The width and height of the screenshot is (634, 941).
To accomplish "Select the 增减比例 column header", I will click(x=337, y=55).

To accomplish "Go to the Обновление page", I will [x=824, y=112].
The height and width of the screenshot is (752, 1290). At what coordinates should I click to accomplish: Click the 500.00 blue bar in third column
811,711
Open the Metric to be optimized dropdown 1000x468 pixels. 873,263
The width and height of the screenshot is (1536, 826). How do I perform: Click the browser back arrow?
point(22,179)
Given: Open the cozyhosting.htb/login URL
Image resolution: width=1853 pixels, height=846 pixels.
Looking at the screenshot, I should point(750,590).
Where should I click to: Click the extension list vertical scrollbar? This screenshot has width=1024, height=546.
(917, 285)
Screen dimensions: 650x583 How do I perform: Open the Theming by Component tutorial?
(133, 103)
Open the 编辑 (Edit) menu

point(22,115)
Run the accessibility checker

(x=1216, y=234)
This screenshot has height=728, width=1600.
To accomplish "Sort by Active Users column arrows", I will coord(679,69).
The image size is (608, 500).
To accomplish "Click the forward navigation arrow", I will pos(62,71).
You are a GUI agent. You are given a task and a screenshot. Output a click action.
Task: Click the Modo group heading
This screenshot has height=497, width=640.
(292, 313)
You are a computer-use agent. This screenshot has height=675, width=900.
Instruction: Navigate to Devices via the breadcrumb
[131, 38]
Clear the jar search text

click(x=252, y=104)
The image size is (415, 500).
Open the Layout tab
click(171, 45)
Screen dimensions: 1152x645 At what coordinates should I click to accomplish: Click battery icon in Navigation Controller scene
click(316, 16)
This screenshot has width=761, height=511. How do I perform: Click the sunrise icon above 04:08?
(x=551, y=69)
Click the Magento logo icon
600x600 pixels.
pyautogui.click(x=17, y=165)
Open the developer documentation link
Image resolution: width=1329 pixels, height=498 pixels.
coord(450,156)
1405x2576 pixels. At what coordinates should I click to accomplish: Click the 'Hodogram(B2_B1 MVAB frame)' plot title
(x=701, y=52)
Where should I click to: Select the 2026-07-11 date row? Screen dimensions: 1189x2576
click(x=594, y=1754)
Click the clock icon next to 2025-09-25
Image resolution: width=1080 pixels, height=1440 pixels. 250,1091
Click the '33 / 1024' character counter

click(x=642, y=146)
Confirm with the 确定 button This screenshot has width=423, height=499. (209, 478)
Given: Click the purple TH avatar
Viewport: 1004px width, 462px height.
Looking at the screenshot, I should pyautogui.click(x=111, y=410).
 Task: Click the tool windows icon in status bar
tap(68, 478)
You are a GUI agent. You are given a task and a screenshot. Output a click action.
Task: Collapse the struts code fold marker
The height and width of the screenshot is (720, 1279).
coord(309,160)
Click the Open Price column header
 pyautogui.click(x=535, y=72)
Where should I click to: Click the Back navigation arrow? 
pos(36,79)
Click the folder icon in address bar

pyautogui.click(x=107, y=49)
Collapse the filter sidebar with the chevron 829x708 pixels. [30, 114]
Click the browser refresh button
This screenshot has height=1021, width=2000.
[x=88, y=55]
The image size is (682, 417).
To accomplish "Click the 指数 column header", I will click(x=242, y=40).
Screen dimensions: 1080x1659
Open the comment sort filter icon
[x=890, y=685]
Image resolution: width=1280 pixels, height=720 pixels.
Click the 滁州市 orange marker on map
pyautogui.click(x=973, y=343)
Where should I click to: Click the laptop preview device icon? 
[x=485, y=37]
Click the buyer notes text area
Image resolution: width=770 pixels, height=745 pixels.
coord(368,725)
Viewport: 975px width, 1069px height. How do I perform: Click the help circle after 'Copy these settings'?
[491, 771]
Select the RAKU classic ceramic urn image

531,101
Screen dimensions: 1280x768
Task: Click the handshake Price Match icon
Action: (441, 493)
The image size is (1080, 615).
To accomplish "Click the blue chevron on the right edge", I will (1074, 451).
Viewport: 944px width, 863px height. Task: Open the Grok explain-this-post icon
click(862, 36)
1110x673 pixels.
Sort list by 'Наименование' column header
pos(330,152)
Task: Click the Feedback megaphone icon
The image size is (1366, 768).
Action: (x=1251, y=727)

========

# EXERCISE BRIEF
Transcribe the data above verbatim.

# SOLUTION TO THE PROBLEM
The width and height of the screenshot is (634, 941).
To accomplish "Select the 增减比例 column header", I will click(x=337, y=55).

To accomplish "Go to the Обновление page", I will [x=824, y=112].
The height and width of the screenshot is (752, 1290). At what coordinates should I click to accomplish: Click the 500.00 blue bar in third column
811,711
Open the Metric to be optimized dropdown 1000x468 pixels. 873,263
The width and height of the screenshot is (1536, 826). How do I perform: Click the browser back arrow?
point(22,179)
Given: Open the cozyhosting.htb/login URL
Image resolution: width=1853 pixels, height=846 pixels.
Looking at the screenshot, I should point(750,590).
Where should I click to: Click the extension list vertical scrollbar? This screenshot has width=1024, height=546.
(917, 285)
Screen dimensions: 650x583 How do I perform: Open the Theming by Component tutorial?
(133, 103)
Open the 编辑 (Edit) menu

point(22,115)
Run the accessibility checker

(x=1216, y=234)
This screenshot has height=728, width=1600.
To accomplish "Sort by Active Users column arrows", I will coord(679,69).
The image size is (608, 500).
To accomplish "Click the forward navigation arrow", I will pos(62,71).
You are a GUI agent. You are given a task and a screenshot. Output a click action.
Task: Click the Modo group heading
This screenshot has height=497, width=640.
(292, 313)
You are a computer-use agent. This screenshot has height=675, width=900.
Instruction: Navigate to Devices via the breadcrumb
[131, 38]
Clear the jar search text

click(x=252, y=104)
The image size is (415, 500).
Open the Layout tab
click(171, 45)
Screen dimensions: 1152x645 At what coordinates should I click to accomplish: Click battery icon in Navigation Controller scene
click(316, 16)
This screenshot has width=761, height=511. How do I perform: Click the sunrise icon above 04:08?
(x=551, y=69)
Click the Magento logo icon
600x600 pixels.
pyautogui.click(x=17, y=165)
Open the developer documentation link
Image resolution: width=1329 pixels, height=498 pixels.
coord(450,156)
1405x2576 pixels. At what coordinates should I click to accomplish: Click the 'Hodogram(B2_B1 MVAB frame)' plot title
(x=701, y=52)
Where should I click to: Select the 2026-07-11 date row? Screen dimensions: 1189x2576
click(x=594, y=1754)
Click the clock icon next to 2025-09-25
Image resolution: width=1080 pixels, height=1440 pixels. 250,1091
Click the '33 / 1024' character counter

click(x=642, y=146)
Confirm with the 确定 button This screenshot has width=423, height=499. (209, 478)
Given: Click the purple TH avatar
Viewport: 1004px width, 462px height.
Looking at the screenshot, I should pyautogui.click(x=111, y=410).
 Task: Click the tool windows icon in status bar
tap(68, 478)
You are a GUI agent. You are given a task and a screenshot. Output a click action.
Task: Collapse the struts code fold marker
The height and width of the screenshot is (720, 1279).
coord(309,160)
Click the Open Price column header
 pyautogui.click(x=535, y=72)
Where should I click to: Click the Back navigation arrow? 
pos(36,79)
Click the folder icon in address bar

pyautogui.click(x=107, y=49)
Collapse the filter sidebar with the chevron 829x708 pixels. [30, 114]
Click the browser refresh button
This screenshot has height=1021, width=2000.
[x=88, y=55]
The image size is (682, 417).
To accomplish "Click the 指数 column header", I will click(x=242, y=40).
Screen dimensions: 1080x1659
Open the comment sort filter icon
[x=890, y=685]
Image resolution: width=1280 pixels, height=720 pixels.
Click the 滁州市 orange marker on map
pyautogui.click(x=973, y=343)
Where should I click to: Click the laptop preview device icon? 
[x=485, y=37]
Click the buyer notes text area
Image resolution: width=770 pixels, height=745 pixels.
coord(368,725)
Viewport: 975px width, 1069px height. How do I perform: Click the help circle after 'Copy these settings'?
[491, 771]
Select the RAKU classic ceramic urn image

531,101
Screen dimensions: 1280x768
Task: Click the handshake Price Match icon
Action: (441, 493)
The image size is (1080, 615).
To accomplish "Click the blue chevron on the right edge", I will (1074, 451).
Viewport: 944px width, 863px height. Task: Open the Grok explain-this-post icon
click(862, 36)
1110x673 pixels.
Sort list by 'Наименование' column header
pos(330,152)
Task: Click the Feedback megaphone icon
The image size is (1366, 768).
Action: (x=1251, y=727)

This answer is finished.